Employees at risk of fair dismissal for operational reasons before business rescue effectively given immunisation against dismissal for any reason.
The rescue practitioners argue that the labour court has gone beyond interpreting the legislation, and has effectively amended it. Image: Shutterstock

The court battle between trade unions and the business rescue practitioners (BRPs) tasked with turning South African Airways (SAA) around could have serious implications for business rescue proceedings across the country. This after the labour court ruled that employees could not be laid off in the absence of a rescue plan.

The ruling is, however, being challenged.

In their submission for leave to appeal the court’s ruling, SAA rescue practitioners Les Matuson and Siviwe Dongwana argue that the court’s interpretation of Section 136 of the Companies Act related to the responsibilities that BRPs have to employees during a business rescue is wrong.

The pair contend that the court in fact provided employees with more rights than is legally permissible, and in turn undermined the rights of the employer, in this case SAA.

“Prior to business rescue, the employees of a company were at risk of a fair dismissal for operational requirements,” say Matuson and Dongwana in court papers submitted to the Labour Appeals Court dated May 15. “Under the interpretation of Section 136 provided by the judgment, the employees are better off than before business rescue commenced.”
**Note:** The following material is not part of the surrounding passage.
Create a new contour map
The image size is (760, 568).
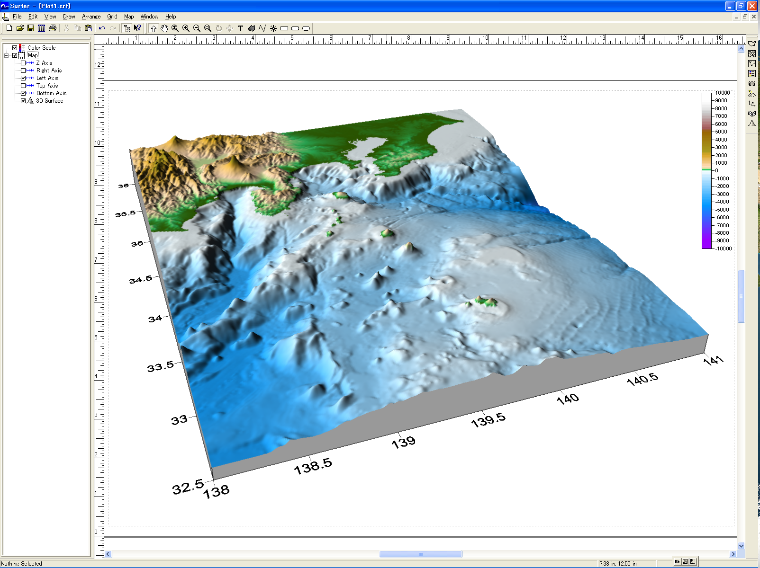coord(752,53)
In arguing for the court to grant them leave to appeal, they further state that the matter is not only significant to the parties, but also the insolvency and rescue community at large “especially in these times of anticipated economic hardship.
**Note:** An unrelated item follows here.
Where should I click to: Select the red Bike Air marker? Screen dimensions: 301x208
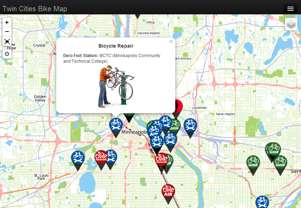pyautogui.click(x=168, y=191)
Temporary protection, damaging consequences

The pair state that preventing a financially-distressed company from reorganising the business pending the finalisation of a rescue plan will have “unintended deleterious consequences for business rescue which are disproportionate to the temporary protection of employees.”

In his ruling in the case brought by the National Union of Metalworkers of SA (Numsa) and the SA Cabin Crew Association (Sacca), Judge André van Niekerk found that the BRPs issued retrenchment notices to employees (via their unions) prematurely and without completing a business rescue plan first. Van Niekerk ruled that the notices were “procedurally unfair” under Section 136 and should be withdrawn. 

Read: South African Airways rescue team to appeal court ruling on layoffs

Section 136 provides that during business rescue proceedings employees continue to be employed under the same contractual terms of employment. The subsection states that retrenchments “contemplated in the company’s business rescue proceedings plan is subject to Section 189 and 189A of the Labour Relations Act (LRA)” and other labour legislation. 

The BRPs say the section needs to be looked at in the context of Chapter 6 of the Companies Act dealing with business rescue. 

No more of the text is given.